# Rugby coach



## berilyn (Feb 26, 2008)

Hi, don't know if anyone can help / advise.

My husband has a Level 3 coaching certificate throught the South African Rugby Board

Would anyone know where we can find out about rugby coaching jobs - schools/ clubs etc. Preferably in Brisbane

thanks


----------



## Dolly (Feb 17, 2008)

berilyn said:


> Hi, don't know if anyone can help / advise.
> 
> My husband has a Level 3 coaching certificate throught the South African Rugby Board
> 
> ...


Hi berilyn,

Here's the link for rugby union in Brisbane. 

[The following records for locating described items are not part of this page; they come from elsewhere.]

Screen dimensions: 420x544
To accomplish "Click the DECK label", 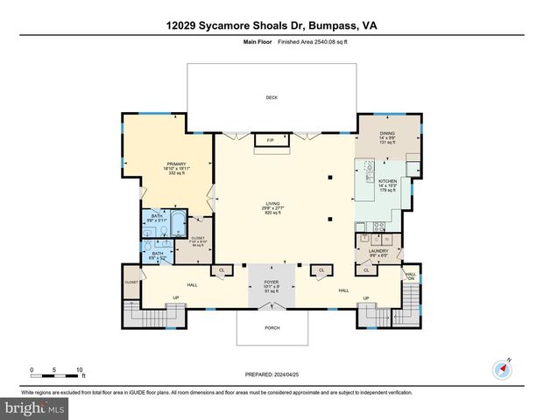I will tap(272, 97).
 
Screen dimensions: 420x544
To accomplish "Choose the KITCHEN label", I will tap(387, 182).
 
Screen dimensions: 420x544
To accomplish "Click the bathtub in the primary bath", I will tap(177, 224).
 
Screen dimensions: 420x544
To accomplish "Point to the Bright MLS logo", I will tap(35, 408).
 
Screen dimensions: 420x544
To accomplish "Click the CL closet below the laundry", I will tap(366, 270).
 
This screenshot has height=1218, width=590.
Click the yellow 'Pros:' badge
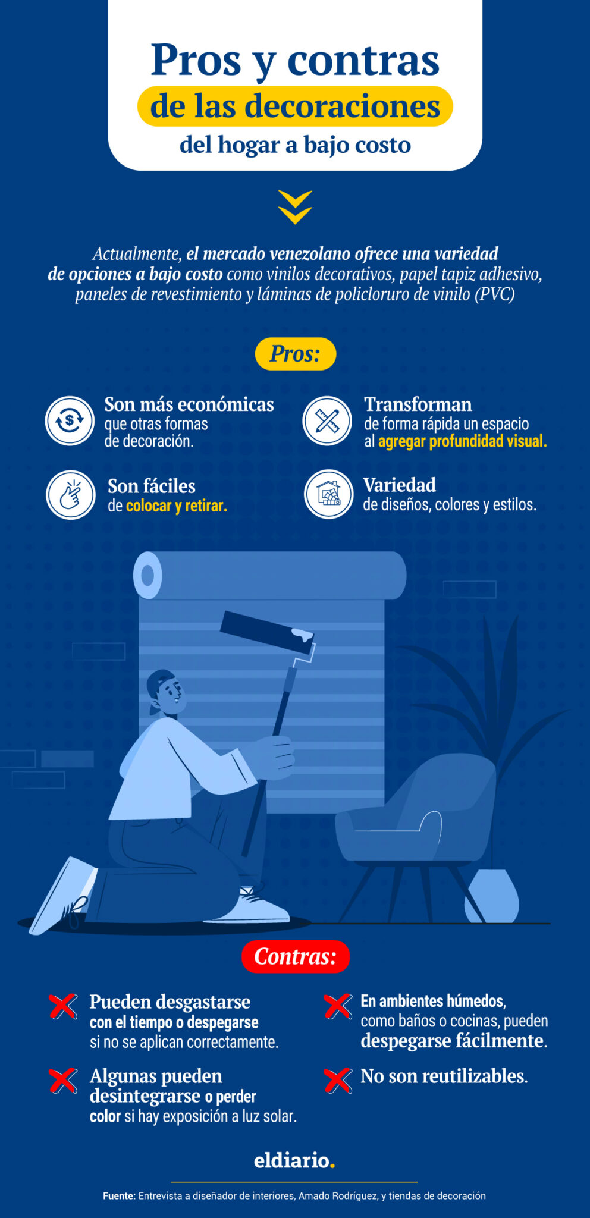295,354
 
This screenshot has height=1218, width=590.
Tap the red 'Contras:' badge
295,956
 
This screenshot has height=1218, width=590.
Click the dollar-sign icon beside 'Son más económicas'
70,421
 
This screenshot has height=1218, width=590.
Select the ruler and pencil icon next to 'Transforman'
327,421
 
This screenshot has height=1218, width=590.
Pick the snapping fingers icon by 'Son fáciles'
71,495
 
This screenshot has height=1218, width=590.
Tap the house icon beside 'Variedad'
328,494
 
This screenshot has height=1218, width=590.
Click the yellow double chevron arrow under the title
295,207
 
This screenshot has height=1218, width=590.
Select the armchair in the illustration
416,815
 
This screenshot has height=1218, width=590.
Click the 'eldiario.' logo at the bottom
294,1160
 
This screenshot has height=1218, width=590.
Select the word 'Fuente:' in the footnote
119,1195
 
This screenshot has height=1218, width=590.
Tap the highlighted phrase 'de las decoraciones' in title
295,106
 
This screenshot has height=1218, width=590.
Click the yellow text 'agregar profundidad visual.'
462,441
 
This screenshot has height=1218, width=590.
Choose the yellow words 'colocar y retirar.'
176,506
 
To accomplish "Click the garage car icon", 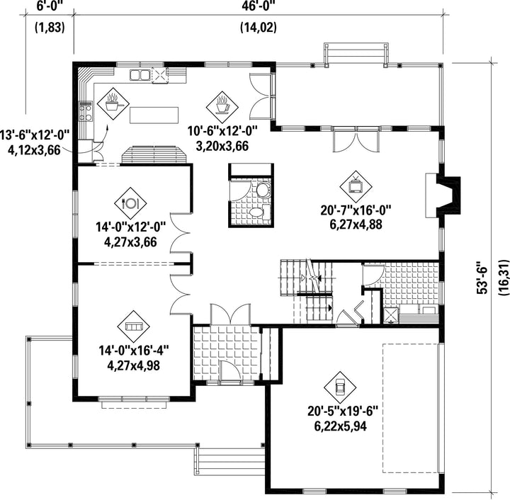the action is [340, 387].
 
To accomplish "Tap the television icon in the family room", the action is [356, 186].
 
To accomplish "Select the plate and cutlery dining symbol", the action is [130, 203].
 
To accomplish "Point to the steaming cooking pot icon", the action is [113, 103].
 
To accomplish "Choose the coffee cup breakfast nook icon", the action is [222, 105].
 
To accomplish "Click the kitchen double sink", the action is [140, 75].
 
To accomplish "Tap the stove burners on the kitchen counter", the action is [86, 111].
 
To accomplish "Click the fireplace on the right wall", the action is [443, 195].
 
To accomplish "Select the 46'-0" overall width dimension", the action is [259, 6].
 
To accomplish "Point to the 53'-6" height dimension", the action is [482, 277].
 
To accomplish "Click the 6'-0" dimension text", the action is [50, 6].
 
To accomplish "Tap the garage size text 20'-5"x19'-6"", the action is [343, 411].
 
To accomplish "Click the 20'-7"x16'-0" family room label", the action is [356, 210].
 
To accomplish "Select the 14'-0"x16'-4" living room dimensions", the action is [134, 351].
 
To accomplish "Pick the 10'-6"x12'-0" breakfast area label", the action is [222, 131].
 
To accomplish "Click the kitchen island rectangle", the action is [154, 115].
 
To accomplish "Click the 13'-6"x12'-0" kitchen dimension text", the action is [35, 135].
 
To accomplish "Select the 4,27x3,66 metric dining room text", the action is [130, 242].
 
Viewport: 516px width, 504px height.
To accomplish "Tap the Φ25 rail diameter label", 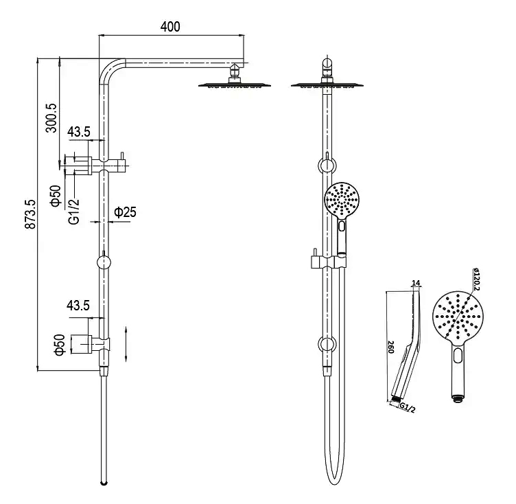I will [125, 213].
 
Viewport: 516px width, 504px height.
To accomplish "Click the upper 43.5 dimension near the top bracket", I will [79, 130].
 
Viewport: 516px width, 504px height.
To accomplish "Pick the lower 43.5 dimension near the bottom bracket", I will [79, 306].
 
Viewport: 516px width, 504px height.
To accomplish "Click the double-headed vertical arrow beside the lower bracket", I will [127, 343].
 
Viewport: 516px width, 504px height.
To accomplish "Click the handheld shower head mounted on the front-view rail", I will [340, 200].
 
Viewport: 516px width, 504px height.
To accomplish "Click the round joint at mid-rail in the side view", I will [103, 262].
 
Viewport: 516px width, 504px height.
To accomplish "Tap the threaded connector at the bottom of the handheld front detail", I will [458, 396].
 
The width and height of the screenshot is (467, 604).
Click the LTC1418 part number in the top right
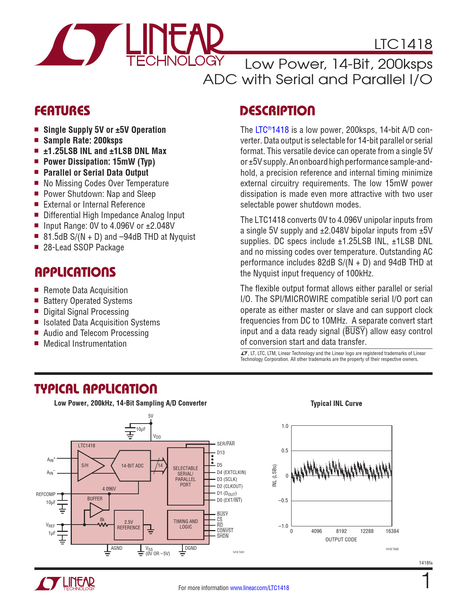(x=403, y=44)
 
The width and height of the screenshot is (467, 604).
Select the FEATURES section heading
(x=62, y=111)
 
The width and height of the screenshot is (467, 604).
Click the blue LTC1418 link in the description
(x=272, y=130)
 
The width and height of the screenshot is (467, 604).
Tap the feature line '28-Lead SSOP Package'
(x=84, y=247)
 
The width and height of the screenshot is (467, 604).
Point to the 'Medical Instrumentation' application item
(x=85, y=344)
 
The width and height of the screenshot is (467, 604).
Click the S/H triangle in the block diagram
(x=88, y=466)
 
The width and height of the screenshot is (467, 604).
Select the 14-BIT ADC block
(x=132, y=466)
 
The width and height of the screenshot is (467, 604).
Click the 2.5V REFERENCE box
(x=129, y=525)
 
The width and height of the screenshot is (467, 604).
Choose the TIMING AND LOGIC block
(x=185, y=524)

Queensland qru | Brisbane Club News

Why not send them an email and ask the question?

Dolly


----------



## Liana Allan (Dec 21, 2007)

Hi Berilyn
When it comes to rugby out here in Australia.......perhaps ask your husband to apply for the job using his own email address. The reason why is that the tough rugby critics out here are not going to look too kindly on an international rugby coach getting his wife to do it for him. It might sound silly but I come from a family of rugby-heads, referees and coaches. One comment I hear from players and the like is that it drives them crazy when their wives try and administrate their professional rugby careers. My husband is out doing a rugby trial at this very moment in time. There is no way I would be allowed to interfere with that 'process'. Unless they have a manager, a player, coach, ref should be able to look for and apply for a job himself. If he can't then he can't be that motivated and therefore usually deemed not good enough for the top job etc etc etc
I'd be contacting the ARU. Also some of the smaller clubs? Does he have any other qualifications? Teacher? Perhaps school rugby? John Eals went to school in Brisbane. Brothers I think it was called.
Anyway, tell your husband good luck!


----------



## berilyn (Feb 26, 2008)

Dear Liana

Thanks for the response

My husband has already made enquiries to 2 jobs advertised for junior rugby coaching jobs.
He has coached school boy rugby for the lats 8 years at a school here in Johannesbur.

I work in the accounting field but we are looking at all ptions to get to Aus.

We need to ensure a better, safer life for my 3 year old son. So every avenue we can exlpore we will try

Thanks again
Berilyn


----------